*** STORED DATA ***

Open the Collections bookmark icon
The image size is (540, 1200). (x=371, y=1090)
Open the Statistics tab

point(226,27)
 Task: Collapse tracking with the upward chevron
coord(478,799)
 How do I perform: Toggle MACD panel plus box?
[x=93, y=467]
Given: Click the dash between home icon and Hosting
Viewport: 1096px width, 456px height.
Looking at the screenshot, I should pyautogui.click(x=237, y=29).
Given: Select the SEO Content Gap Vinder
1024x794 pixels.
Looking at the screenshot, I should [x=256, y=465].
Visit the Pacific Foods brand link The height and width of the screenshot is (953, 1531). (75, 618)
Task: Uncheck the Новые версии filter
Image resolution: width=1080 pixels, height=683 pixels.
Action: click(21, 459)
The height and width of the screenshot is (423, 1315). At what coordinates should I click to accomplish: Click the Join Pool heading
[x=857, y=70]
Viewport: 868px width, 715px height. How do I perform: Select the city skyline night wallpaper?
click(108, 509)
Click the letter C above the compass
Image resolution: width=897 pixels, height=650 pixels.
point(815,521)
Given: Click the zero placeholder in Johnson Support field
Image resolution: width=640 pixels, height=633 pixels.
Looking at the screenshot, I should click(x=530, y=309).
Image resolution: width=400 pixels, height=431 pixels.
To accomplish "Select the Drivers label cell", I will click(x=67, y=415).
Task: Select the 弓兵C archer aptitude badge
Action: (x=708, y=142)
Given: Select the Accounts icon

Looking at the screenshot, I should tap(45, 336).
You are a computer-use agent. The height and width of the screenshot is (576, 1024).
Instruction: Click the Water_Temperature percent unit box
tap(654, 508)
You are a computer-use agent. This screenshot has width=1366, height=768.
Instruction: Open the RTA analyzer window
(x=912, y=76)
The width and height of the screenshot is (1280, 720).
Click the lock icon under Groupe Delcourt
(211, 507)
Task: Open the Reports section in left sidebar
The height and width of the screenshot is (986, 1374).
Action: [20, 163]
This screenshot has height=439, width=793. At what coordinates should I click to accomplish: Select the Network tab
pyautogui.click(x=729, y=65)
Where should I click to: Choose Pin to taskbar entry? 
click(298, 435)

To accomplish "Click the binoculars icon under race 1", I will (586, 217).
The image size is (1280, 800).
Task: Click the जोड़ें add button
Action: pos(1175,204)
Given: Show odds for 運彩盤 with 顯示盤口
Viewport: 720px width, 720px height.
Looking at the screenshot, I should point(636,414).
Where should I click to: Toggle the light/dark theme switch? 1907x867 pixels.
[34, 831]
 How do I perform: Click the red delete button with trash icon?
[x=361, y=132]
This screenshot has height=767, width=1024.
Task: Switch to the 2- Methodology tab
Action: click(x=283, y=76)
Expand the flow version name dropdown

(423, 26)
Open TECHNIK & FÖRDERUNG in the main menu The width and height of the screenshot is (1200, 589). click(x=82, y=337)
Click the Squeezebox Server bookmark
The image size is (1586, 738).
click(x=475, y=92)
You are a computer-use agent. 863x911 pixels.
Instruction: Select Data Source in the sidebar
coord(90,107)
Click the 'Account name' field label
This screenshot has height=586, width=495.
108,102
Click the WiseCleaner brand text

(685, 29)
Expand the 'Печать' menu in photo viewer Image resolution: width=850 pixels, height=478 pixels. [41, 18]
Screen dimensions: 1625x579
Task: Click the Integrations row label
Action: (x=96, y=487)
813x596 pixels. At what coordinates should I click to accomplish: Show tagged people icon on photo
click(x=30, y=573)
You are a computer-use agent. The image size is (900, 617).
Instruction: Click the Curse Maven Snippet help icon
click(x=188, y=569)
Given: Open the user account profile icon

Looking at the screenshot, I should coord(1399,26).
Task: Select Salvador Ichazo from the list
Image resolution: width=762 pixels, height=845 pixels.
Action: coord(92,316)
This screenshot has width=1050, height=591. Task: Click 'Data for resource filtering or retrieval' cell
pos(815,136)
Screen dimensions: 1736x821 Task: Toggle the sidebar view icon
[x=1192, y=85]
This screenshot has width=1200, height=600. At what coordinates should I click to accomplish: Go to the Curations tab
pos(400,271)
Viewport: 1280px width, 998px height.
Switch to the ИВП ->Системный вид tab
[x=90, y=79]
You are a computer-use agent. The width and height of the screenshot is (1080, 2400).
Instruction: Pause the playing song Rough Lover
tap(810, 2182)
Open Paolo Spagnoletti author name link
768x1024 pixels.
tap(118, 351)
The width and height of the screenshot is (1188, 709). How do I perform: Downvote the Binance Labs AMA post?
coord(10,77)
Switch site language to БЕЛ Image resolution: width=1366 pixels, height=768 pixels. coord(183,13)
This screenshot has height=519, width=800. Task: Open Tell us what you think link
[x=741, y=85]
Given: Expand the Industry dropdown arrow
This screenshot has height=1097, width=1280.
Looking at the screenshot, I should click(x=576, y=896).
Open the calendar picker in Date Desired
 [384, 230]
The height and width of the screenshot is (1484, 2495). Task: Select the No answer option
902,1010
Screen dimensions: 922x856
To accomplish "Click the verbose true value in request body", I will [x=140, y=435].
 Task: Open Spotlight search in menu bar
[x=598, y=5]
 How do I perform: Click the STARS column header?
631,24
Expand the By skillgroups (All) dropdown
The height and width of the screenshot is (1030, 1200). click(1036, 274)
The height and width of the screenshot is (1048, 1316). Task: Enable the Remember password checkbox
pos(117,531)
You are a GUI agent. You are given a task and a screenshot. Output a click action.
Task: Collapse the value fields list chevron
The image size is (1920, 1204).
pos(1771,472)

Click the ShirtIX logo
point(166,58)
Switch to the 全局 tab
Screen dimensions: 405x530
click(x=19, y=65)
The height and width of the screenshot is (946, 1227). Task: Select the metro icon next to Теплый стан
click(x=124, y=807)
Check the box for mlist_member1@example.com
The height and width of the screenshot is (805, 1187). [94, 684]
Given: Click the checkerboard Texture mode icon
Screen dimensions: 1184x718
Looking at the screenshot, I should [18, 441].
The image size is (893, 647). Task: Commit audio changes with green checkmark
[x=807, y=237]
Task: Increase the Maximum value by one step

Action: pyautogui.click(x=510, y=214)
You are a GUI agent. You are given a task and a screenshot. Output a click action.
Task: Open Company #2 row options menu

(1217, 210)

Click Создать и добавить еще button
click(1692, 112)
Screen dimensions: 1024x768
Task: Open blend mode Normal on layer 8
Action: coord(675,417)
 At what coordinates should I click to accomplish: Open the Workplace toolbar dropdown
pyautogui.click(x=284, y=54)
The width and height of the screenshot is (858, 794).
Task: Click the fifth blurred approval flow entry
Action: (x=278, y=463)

*** End of STORED DATA ***

### ACTIVITY
Each record above must be transcribed exactly, and none may be skipped.

### EXERCISE ANSWER
Open the Collections bookmark icon
The image size is (540, 1200). (x=371, y=1090)
Open the Statistics tab

point(226,27)
 Task: Collapse tracking with the upward chevron
coord(478,799)
 How do I perform: Toggle MACD panel plus box?
[x=93, y=467]
Given: Click the dash between home icon and Hosting
Viewport: 1096px width, 456px height.
Looking at the screenshot, I should pyautogui.click(x=237, y=29).
Given: Select the SEO Content Gap Vinder
1024x794 pixels.
Looking at the screenshot, I should [x=256, y=465].
Visit the Pacific Foods brand link The height and width of the screenshot is (953, 1531). (75, 618)
Task: Uncheck the Новые версии filter
Image resolution: width=1080 pixels, height=683 pixels.
Action: click(21, 459)
The height and width of the screenshot is (423, 1315). At what coordinates should I click to accomplish: Click the Join Pool heading
[x=857, y=70]
Viewport: 868px width, 715px height. How do I perform: Select the city skyline night wallpaper?
click(108, 509)
Click the letter C above the compass
Image resolution: width=897 pixels, height=650 pixels.
point(815,521)
Given: Click the zero placeholder in Johnson Support field
Image resolution: width=640 pixels, height=633 pixels.
Looking at the screenshot, I should click(x=530, y=309).
Image resolution: width=400 pixels, height=431 pixels.
To accomplish "Select the Drivers label cell", I will click(x=67, y=415).
Task: Select the 弓兵C archer aptitude badge
Action: (x=708, y=142)
Given: Select the Accounts icon

Looking at the screenshot, I should tap(45, 336).
You are a computer-use agent. The height and width of the screenshot is (576, 1024).
Instruction: Click the Water_Temperature percent unit box
tap(654, 508)
You are a computer-use agent. This screenshot has width=1366, height=768.
Instruction: Open the RTA analyzer window
(x=912, y=76)
The width and height of the screenshot is (1280, 720).
Click the lock icon under Groupe Delcourt
(211, 507)
Task: Open the Reports section in left sidebar
The height and width of the screenshot is (986, 1374).
Action: [20, 163]
This screenshot has height=439, width=793. At what coordinates should I click to accomplish: Select the Network tab
pyautogui.click(x=729, y=65)
Where should I click to: Choose Pin to taskbar entry? 
click(298, 435)

To accomplish "Click the binoculars icon under race 1", I will (586, 217).
The image size is (1280, 800).
Task: Click the जोड़ें add button
Action: pos(1175,204)
Given: Show odds for 運彩盤 with 顯示盤口
Viewport: 720px width, 720px height.
Looking at the screenshot, I should point(636,414).
Where should I click to: Toggle the light/dark theme switch? 1907x867 pixels.
[34, 831]
 How do I perform: Click the red delete button with trash icon?
[x=361, y=132]
This screenshot has height=767, width=1024.
Task: Switch to the 2- Methodology tab
Action: click(x=283, y=76)
Expand the flow version name dropdown

(423, 26)
Open TECHNIK & FÖRDERUNG in the main menu The width and height of the screenshot is (1200, 589). click(x=82, y=337)
Click the Squeezebox Server bookmark
The image size is (1586, 738).
click(x=475, y=92)
You are a computer-use agent. 863x911 pixels.
Instruction: Select Data Source in the sidebar
coord(90,107)
Click the 'Account name' field label
This screenshot has height=586, width=495.
108,102
Click the WiseCleaner brand text

(685, 29)
Expand the 'Печать' menu in photo viewer Image resolution: width=850 pixels, height=478 pixels. [41, 18]
Screen dimensions: 1625x579
Task: Click the Integrations row label
Action: (x=96, y=487)
813x596 pixels. At what coordinates should I click to accomplish: Show tagged people icon on photo
click(x=30, y=573)
You are a computer-use agent. The image size is (900, 617).
Instruction: Click the Curse Maven Snippet help icon
click(x=188, y=569)
Given: Open the user account profile icon

Looking at the screenshot, I should coord(1399,26).
Task: Select Salvador Ichazo from the list
Image resolution: width=762 pixels, height=845 pixels.
Action: coord(92,316)
This screenshot has width=1050, height=591. Task: Click 'Data for resource filtering or retrieval' cell
pos(815,136)
Screen dimensions: 1736x821 Task: Toggle the sidebar view icon
[x=1192, y=85]
This screenshot has width=1200, height=600. At what coordinates should I click to accomplish: Go to the Curations tab
pos(400,271)
Viewport: 1280px width, 998px height.
Switch to the ИВП ->Системный вид tab
[x=90, y=79]
You are a computer-use agent. The width and height of the screenshot is (1080, 2400).
Instruction: Pause the playing song Rough Lover
tap(810, 2182)
Open Paolo Spagnoletti author name link
768x1024 pixels.
tap(118, 351)
The width and height of the screenshot is (1188, 709). How do I perform: Downvote the Binance Labs AMA post?
coord(10,77)
Switch site language to БЕЛ Image resolution: width=1366 pixels, height=768 pixels. coord(183,13)
This screenshot has height=519, width=800. Task: Open Tell us what you think link
[x=741, y=85]
Given: Expand the Industry dropdown arrow
This screenshot has height=1097, width=1280.
Looking at the screenshot, I should click(x=576, y=896).
Open the calendar picker in Date Desired
 [384, 230]
The height and width of the screenshot is (1484, 2495). Task: Select the No answer option
902,1010
Screen dimensions: 922x856
To accomplish "Click the verbose true value in request body", I will [x=140, y=435].
 Task: Open Spotlight search in menu bar
[x=598, y=5]
 How do I perform: Click the STARS column header?
631,24
Expand the By skillgroups (All) dropdown
The height and width of the screenshot is (1030, 1200). click(1036, 274)
The height and width of the screenshot is (1048, 1316). Task: Enable the Remember password checkbox
pos(117,531)
You are a GUI agent. You are given a task and a screenshot. Output a click action.
Task: Collapse the value fields list chevron
The image size is (1920, 1204).
pos(1771,472)

Click the ShirtIX logo
point(166,58)
Switch to the 全局 tab
Screen dimensions: 405x530
click(x=19, y=65)
The height and width of the screenshot is (946, 1227). Task: Select the metro icon next to Теплый стан
click(x=124, y=807)
Check the box for mlist_member1@example.com
The height and width of the screenshot is (805, 1187). [94, 684]
Given: Click the checkerboard Texture mode icon
Screen dimensions: 1184x718
Looking at the screenshot, I should [18, 441].
The image size is (893, 647). Task: Commit audio changes with green checkmark
[x=807, y=237]
Task: Increase the Maximum value by one step

Action: pyautogui.click(x=510, y=214)
You are a GUI agent. You are given a task and a screenshot. Output a click action.
Task: Open Company #2 row options menu

(1217, 210)

Click Создать и добавить еще button
click(1692, 112)
Screen dimensions: 1024x768
Task: Open blend mode Normal on layer 8
Action: coord(675,417)
 At what coordinates should I click to accomplish: Open the Workplace toolbar dropdown
pyautogui.click(x=284, y=54)
The width and height of the screenshot is (858, 794).
Task: Click the fifth blurred approval flow entry
Action: (x=278, y=463)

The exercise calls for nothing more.